Stored data
☆ ☆ ☆

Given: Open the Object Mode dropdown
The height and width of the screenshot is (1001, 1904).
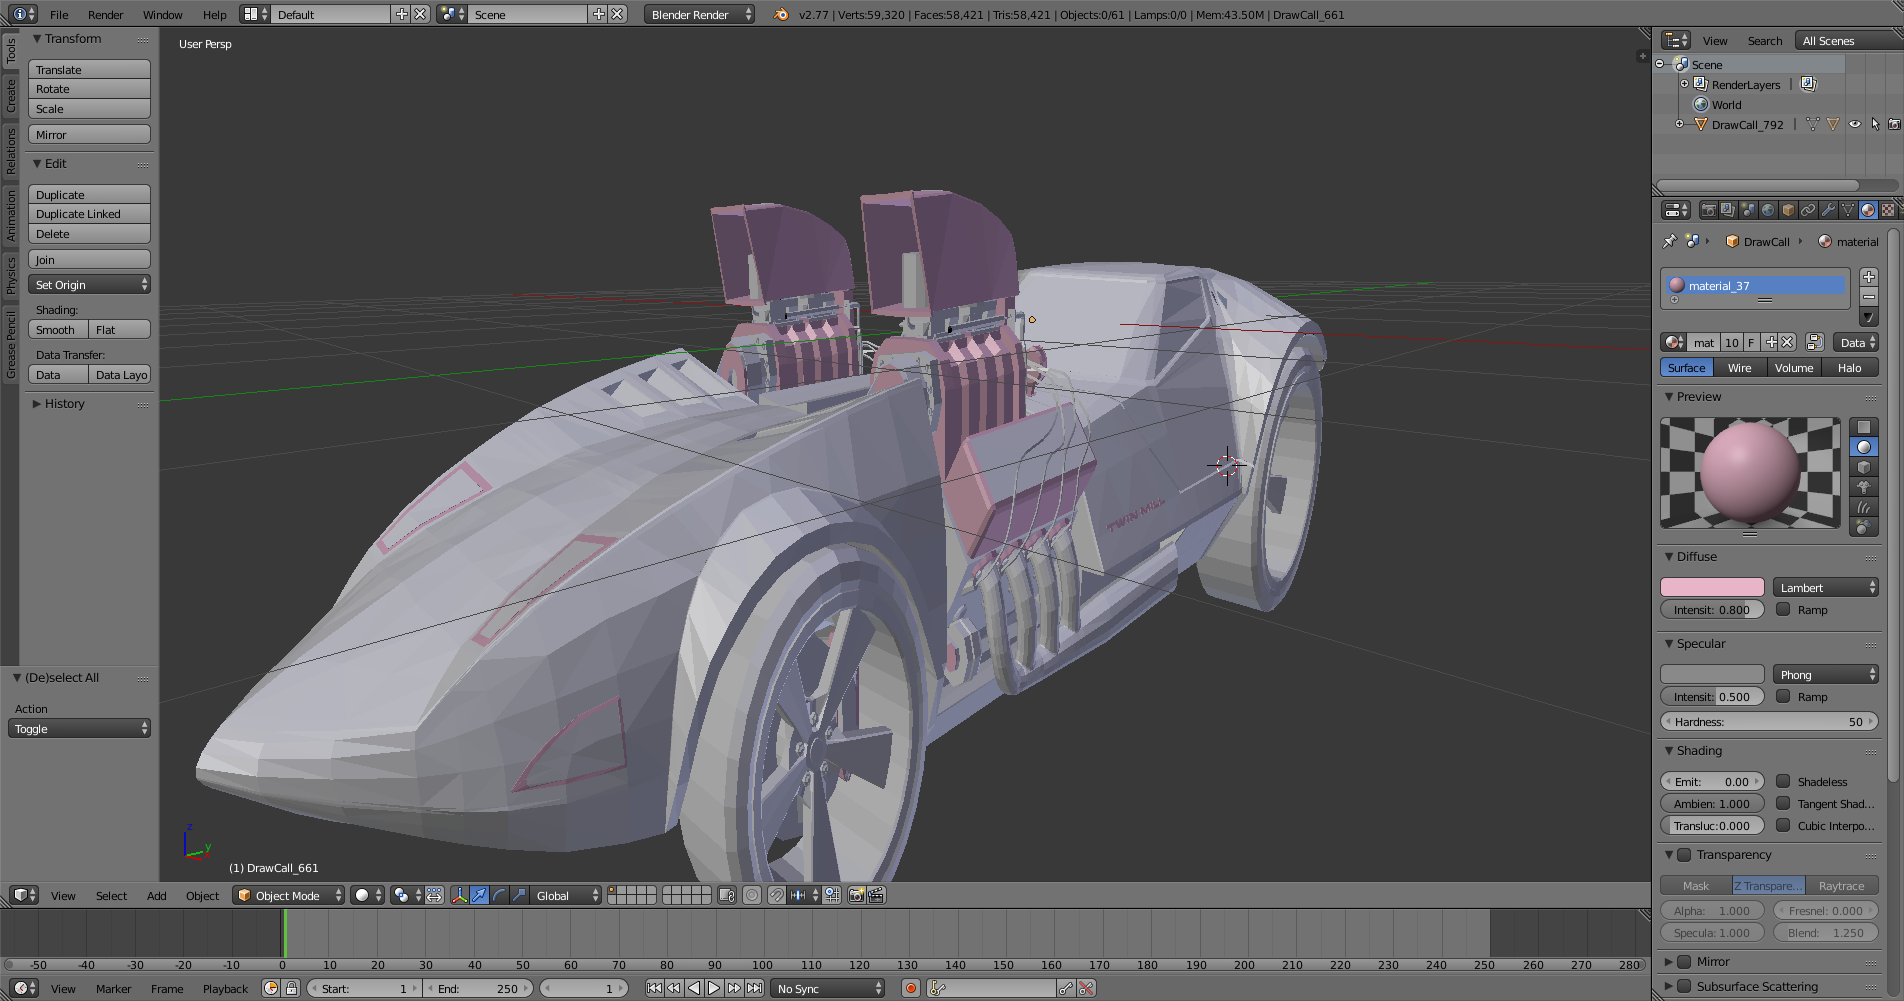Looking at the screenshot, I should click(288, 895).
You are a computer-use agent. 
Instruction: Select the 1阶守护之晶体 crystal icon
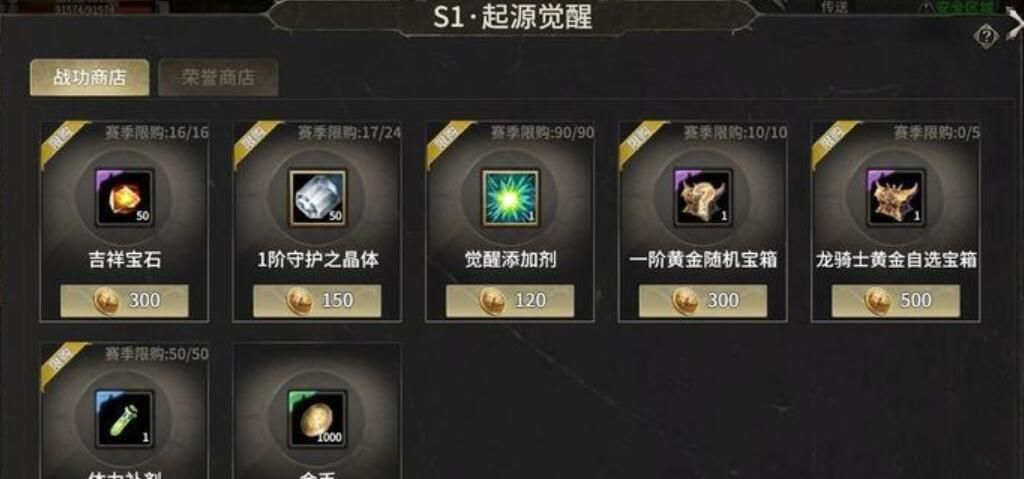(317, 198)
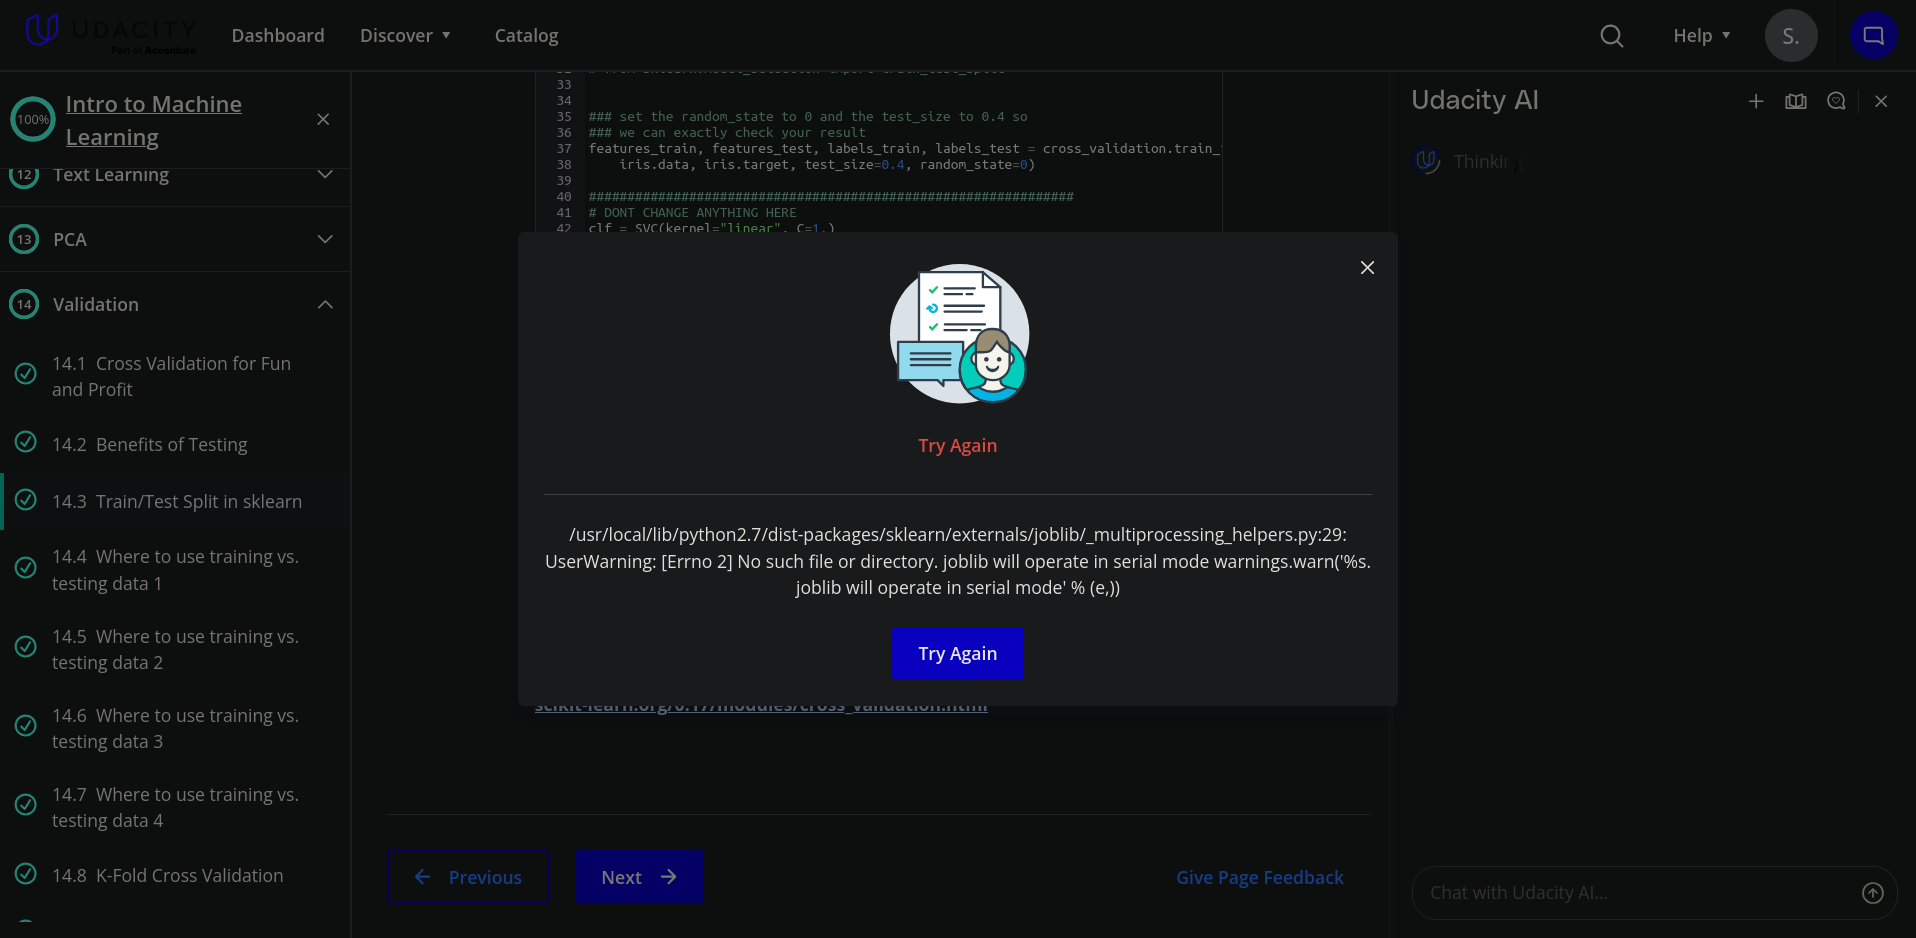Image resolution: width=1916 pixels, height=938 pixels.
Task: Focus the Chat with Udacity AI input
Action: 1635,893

☆ ☆ ☆

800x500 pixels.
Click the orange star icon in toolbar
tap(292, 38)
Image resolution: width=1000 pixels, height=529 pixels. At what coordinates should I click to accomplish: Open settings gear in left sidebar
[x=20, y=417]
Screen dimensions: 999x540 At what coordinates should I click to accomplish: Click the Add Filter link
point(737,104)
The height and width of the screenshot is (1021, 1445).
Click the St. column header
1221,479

☆ ☆ ☆

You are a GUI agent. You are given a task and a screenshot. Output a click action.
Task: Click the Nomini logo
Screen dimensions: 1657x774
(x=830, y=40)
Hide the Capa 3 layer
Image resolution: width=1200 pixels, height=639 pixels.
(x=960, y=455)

☆ ☆ ☆

Pick out, from the lines above, every one that contains the string "agent".

Task response.
You are a computer-use agent. 
You are a GUI agent. You are given a task and a screenshot. Output a click action.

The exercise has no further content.